> **TASK DESCRIPTION**
Your answer must be the full listing, reproduced word for word.
▽
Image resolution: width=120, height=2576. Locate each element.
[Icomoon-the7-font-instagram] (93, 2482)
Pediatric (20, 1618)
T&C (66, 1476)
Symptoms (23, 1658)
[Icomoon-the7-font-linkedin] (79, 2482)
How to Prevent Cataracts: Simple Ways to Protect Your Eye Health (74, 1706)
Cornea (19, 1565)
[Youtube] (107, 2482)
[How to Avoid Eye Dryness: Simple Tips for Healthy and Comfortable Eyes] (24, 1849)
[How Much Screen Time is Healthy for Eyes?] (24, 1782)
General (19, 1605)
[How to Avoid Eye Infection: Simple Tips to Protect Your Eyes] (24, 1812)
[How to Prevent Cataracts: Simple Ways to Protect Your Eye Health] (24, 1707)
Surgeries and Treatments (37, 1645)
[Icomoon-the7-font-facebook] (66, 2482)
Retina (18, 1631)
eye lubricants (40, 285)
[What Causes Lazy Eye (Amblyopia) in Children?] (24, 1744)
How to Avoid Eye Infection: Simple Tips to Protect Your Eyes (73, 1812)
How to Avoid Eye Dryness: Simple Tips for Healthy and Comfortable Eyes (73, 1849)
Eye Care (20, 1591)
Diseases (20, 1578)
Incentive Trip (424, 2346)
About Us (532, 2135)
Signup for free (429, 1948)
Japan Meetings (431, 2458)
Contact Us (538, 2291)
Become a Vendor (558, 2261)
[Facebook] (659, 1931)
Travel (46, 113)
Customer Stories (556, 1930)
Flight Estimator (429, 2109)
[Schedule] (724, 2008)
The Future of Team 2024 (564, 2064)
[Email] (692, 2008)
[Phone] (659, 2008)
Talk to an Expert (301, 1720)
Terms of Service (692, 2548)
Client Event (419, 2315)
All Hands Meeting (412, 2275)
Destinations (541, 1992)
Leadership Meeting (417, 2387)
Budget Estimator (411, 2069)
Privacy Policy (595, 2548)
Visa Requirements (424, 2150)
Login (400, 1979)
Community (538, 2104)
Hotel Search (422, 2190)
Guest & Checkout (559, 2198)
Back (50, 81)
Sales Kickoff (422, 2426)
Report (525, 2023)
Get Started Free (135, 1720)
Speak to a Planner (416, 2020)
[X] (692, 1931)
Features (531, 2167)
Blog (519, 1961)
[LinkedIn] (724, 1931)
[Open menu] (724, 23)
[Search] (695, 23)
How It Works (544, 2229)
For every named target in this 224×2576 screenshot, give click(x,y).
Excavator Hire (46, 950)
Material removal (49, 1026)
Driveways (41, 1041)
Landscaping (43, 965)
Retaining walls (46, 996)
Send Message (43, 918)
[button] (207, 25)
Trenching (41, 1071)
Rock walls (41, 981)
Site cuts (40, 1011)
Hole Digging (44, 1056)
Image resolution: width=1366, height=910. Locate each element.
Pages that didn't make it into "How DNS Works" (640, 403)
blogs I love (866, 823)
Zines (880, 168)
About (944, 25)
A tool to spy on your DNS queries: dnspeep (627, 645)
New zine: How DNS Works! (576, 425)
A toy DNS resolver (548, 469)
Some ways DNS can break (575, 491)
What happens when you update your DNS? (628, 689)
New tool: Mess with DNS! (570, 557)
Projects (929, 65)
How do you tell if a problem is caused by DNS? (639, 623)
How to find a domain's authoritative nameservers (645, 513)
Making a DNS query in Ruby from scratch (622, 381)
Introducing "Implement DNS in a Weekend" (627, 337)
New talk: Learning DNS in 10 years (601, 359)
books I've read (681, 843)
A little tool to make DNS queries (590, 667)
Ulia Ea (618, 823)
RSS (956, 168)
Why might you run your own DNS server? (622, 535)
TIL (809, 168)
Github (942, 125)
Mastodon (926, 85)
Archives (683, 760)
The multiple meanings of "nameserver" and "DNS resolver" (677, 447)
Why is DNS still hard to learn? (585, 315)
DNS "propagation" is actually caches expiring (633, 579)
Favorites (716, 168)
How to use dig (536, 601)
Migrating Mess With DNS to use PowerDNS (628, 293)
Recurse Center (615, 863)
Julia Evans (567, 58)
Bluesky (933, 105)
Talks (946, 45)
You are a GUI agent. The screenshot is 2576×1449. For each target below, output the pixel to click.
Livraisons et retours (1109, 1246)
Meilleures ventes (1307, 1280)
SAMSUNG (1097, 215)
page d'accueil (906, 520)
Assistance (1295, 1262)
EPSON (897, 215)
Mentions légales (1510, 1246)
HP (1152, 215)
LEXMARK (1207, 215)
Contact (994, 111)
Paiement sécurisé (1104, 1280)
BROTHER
△
> **FINAL ANSWER**
Image resolution: width=120, height=2576. Locate each element.
[Icomoon-the7-font-instagram] (93, 2482)
Pediatric (20, 1618)
T&C (66, 1476)
Symptoms (23, 1658)
[Icomoon-the7-font-linkedin] (79, 2482)
How to Prevent Cataracts: Simple Ways to Protect Your Eye Health (74, 1706)
Cornea (19, 1565)
[Youtube] (107, 2482)
[How to Avoid Eye Dryness: Simple Tips for Healthy and Comfortable Eyes] (24, 1849)
[How Much Screen Time is Healthy for Eyes?] (24, 1782)
General (19, 1605)
[How to Avoid Eye Infection: Simple Tips to Protect Your Eyes] (24, 1812)
[How to Prevent Cataracts: Simple Ways to Protect Your Eye Health] (24, 1707)
Surgeries and Treatments (37, 1645)
[Icomoon-the7-font-facebook] (66, 2482)
Retina (18, 1631)
eye lubricants (40, 285)
[What Causes Lazy Eye (Amblyopia) in Children?] (24, 1744)
How to Avoid Eye Infection: Simple Tips to Protect Your Eyes (73, 1812)
How to Avoid Eye Dryness: Simple Tips for Healthy and Comfortable Eyes (73, 1849)
Eye Care (20, 1591)
Diseases (20, 1578)
Incentive Trip (424, 2346)
About Us (532, 2135)
Signup for free (429, 1948)
Japan Meetings (431, 2458)
Contact Us (538, 2291)
Become a Vendor (558, 2261)
[Facebook] (659, 1931)
Travel (46, 113)
Customer Stories (556, 1930)
Flight Estimator (429, 2109)
[Schedule] (724, 2008)
The Future of Team 2024 (564, 2064)
[Email] (692, 2008)
[Phone] (659, 2008)
Talk to an Expert (301, 1720)
Terms of Service (692, 2548)
Client Event (419, 2315)
All Hands Meeting (412, 2275)
Destinations (541, 1992)
Leadership Meeting (417, 2387)
Budget Estimator (411, 2069)
Privacy Policy (595, 2548)
Visa Requirements (424, 2150)
Login (400, 1979)
Community (538, 2104)
Hotel Search (422, 2190)
Guest & Checkout (559, 2198)
Back (50, 81)
Sales Kickoff (422, 2426)
Report (525, 2023)
Get Started Free (135, 1720)
Speak to a Planner (416, 2020)
[X] (692, 1931)
Features (531, 2167)
Blog (519, 1961)
[LinkedIn] (724, 1931)
[Open menu] (724, 23)
[Search] (695, 23)
How It Works (544, 2229)
For every named target in this 224×2576 screenshot, give click(x,y).
Excavator Hire (46, 950)
Material removal (49, 1026)
Driveways (41, 1041)
Landscaping (43, 965)
Retaining walls (46, 996)
Send Message (43, 918)
[button] (207, 25)
Trenching (41, 1071)
Rock walls (41, 981)
Site cuts (40, 1011)
Hole Digging (44, 1056)
Image resolution: width=1366, height=910. Locate each element.
Pages that didn't make it into "How DNS Works" (640, 403)
blogs I love (866, 823)
Zines (880, 168)
About (944, 25)
A tool to spy on your DNS queries: dnspeep (627, 645)
New zine: How DNS Works! (576, 425)
A toy DNS resolver (548, 469)
Some ways DNS can break (575, 491)
What happens when you update your DNS? (628, 689)
New tool: Mess with DNS! (570, 557)
Projects (929, 65)
How do you tell if a problem is caused by DNS? (639, 623)
How to find a domain's authoritative nameservers (645, 513)
Making a DNS query in Ruby from scratch (622, 381)
Introducing "Implement DNS in a Weekend" (627, 337)
New talk: Learning DNS in 10 years (601, 359)
books I've read (681, 843)
A little tool to make DNS queries (590, 667)
Ulia Ea (618, 823)
RSS (956, 168)
Why might you run your own DNS server? (622, 535)
TIL (809, 168)
Github (942, 125)
Mastodon (926, 85)
Archives (683, 760)
The multiple meanings of "nameserver" and "DNS resolver" (677, 447)
Why is DNS still hard to learn? (585, 315)
DNS "propagation" is actually caches expiring (633, 579)
Favorites (716, 168)
How to use dig (536, 601)
Migrating Mess With DNS to use PowerDNS (628, 293)
Recurse Center (615, 863)
Julia Evans (567, 58)
Bluesky (933, 105)
Talks (946, 45)
You are a GUI agent. The screenshot is 2576×1449. For each target below, output the pixel to click.
Livraisons et retours (1109, 1246)
Meilleures ventes (1307, 1280)
SAMSUNG (1097, 215)
page d'accueil (906, 520)
Assistance (1295, 1262)
EPSON (897, 215)
Mentions légales (1510, 1246)
HP (1152, 215)
LEXMARK (1207, 215)
Contact (994, 111)
Paiement sécurisé (1104, 1280)
BROTHER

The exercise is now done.